--- STUDY MATERIAL Enclosed Below ---

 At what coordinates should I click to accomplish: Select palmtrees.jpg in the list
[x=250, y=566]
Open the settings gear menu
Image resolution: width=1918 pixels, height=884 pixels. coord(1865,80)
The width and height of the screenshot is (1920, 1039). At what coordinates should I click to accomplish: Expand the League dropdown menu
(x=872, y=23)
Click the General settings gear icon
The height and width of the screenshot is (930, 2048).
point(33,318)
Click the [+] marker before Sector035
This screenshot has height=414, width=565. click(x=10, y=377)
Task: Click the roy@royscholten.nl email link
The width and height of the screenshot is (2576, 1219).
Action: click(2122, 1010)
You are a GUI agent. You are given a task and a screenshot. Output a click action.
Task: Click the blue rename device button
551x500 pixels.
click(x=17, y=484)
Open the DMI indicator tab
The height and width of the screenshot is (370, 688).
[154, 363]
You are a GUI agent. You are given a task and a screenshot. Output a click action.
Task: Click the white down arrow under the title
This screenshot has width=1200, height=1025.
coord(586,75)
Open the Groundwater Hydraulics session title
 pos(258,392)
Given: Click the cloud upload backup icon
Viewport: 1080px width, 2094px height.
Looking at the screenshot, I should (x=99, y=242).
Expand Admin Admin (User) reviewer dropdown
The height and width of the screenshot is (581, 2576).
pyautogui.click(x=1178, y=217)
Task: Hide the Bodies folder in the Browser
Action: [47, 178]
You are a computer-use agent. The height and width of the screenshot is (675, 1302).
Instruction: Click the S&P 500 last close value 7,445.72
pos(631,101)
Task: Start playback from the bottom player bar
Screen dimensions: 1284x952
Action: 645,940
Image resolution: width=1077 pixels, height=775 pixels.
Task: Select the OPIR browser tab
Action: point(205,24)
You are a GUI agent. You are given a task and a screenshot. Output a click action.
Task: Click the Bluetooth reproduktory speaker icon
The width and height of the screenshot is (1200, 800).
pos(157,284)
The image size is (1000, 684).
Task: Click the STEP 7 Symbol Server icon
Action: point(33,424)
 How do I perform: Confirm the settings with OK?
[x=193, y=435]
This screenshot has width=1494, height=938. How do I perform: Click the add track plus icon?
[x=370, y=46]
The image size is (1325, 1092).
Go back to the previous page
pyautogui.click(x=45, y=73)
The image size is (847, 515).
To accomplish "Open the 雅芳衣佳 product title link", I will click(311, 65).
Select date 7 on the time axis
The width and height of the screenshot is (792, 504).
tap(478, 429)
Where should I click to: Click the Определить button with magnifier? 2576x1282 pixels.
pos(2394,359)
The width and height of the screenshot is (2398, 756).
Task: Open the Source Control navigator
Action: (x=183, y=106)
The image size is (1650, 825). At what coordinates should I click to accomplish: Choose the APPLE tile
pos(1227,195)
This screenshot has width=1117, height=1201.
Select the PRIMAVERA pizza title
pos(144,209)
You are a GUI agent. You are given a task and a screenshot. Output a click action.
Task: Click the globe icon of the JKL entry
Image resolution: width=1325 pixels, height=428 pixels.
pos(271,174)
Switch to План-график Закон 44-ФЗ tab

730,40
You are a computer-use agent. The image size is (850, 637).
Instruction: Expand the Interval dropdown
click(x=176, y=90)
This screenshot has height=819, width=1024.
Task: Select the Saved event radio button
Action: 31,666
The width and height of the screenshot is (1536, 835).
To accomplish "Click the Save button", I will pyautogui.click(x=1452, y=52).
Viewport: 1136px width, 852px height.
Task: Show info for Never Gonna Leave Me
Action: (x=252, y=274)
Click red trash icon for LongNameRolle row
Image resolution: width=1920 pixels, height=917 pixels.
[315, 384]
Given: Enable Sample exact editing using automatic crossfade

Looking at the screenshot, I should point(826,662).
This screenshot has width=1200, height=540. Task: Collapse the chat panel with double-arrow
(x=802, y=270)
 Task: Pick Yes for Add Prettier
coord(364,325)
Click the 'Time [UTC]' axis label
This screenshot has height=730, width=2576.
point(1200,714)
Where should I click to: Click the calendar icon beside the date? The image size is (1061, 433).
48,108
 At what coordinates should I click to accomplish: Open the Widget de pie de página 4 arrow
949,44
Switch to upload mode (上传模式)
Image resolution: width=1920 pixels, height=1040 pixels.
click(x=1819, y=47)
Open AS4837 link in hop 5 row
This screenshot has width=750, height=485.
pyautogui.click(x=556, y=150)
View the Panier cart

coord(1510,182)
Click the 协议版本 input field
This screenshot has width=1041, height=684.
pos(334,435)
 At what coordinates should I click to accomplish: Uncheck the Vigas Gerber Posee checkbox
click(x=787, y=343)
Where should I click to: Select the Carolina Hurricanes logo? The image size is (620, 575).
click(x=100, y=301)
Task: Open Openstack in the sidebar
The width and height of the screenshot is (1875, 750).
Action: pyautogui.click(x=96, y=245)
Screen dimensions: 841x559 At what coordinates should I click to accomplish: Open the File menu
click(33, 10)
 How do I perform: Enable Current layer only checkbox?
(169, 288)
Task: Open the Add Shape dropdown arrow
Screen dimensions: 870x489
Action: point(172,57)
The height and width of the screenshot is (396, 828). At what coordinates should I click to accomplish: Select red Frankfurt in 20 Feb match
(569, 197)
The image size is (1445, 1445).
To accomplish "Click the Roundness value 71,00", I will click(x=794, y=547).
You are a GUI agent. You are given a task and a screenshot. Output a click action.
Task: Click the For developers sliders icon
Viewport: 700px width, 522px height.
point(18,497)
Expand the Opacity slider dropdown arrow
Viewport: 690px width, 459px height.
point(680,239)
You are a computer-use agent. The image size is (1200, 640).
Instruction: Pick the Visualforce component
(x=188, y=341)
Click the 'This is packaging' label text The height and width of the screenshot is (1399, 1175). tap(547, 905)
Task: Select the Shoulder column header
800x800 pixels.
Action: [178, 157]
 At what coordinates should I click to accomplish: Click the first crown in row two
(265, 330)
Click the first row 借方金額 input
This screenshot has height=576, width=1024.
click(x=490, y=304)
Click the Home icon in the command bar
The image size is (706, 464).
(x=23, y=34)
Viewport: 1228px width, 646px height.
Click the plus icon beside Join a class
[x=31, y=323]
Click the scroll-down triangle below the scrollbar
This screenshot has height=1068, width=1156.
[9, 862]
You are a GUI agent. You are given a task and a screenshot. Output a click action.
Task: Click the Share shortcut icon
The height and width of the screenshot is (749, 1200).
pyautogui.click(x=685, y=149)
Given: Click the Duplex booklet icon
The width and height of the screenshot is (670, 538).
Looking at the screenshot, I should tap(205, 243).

--- End of Enclosed STUDY MATERIAL ---

TASK REQUIREMENTS
Wherever a line in the data above holds the word "computer", copy that line.

ANSWER SPACE
You are a computer-use agent. The height and width of the screenshot is (675, 1302).
You are a computer-use agent. The image size is (850, 637).
You are a computer-use agent. The image size is (1200, 640).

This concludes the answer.